Tag Archives: ice cream

Weldon’s

It is often asserted that Columbus is the ice cream capital of the world, and while the city has a very good case,  including the rest of Central Ohio does make a stronger argument for ice cream dominance. Weldon’s have been producing ice cream in the same location for 80 years and their Millersport store, overlooking Buckeye Lake would be another jewel in the crown.

My first visit to Weldon’s was a welcome reward for a long, hot bike ride through seemingly endless cornfields. Entering the store you have the sense of stepping back in time: painted wooden benches, an old juke box with three plays for a quarter and home-made ice cream drumsticks. Samples of their many flavors are given on a metal spoon.
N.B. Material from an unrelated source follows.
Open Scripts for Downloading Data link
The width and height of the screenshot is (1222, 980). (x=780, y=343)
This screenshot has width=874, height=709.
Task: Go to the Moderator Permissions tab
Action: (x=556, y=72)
The most popular flavors are always available but other flavors rotate. Some like Rocky Shores, Mudd Island and Buckeye Blitz seemed appropriate for the location. I chose brown cinnamon peach and craw dad tracks and was particularly enamored with the brown cinnamon peach and the drip catcher was useful on a 95º afternoon. The brown cinnamon peach was a smooth creamy blend with a good balance of the fruit and spice flavors. The craw dad tracks was a creamy vanilla ice cream with pecans and caramel.

Weldon’s is definitely worth a stop if you are in the Buckeye Lake area and may even justify planning a day trip around. Buckeye Lake, man-made as a feeder lake for the Ohio and Erie Canal, is now a state park with plenty of opportunities for boating, fishing and swimming.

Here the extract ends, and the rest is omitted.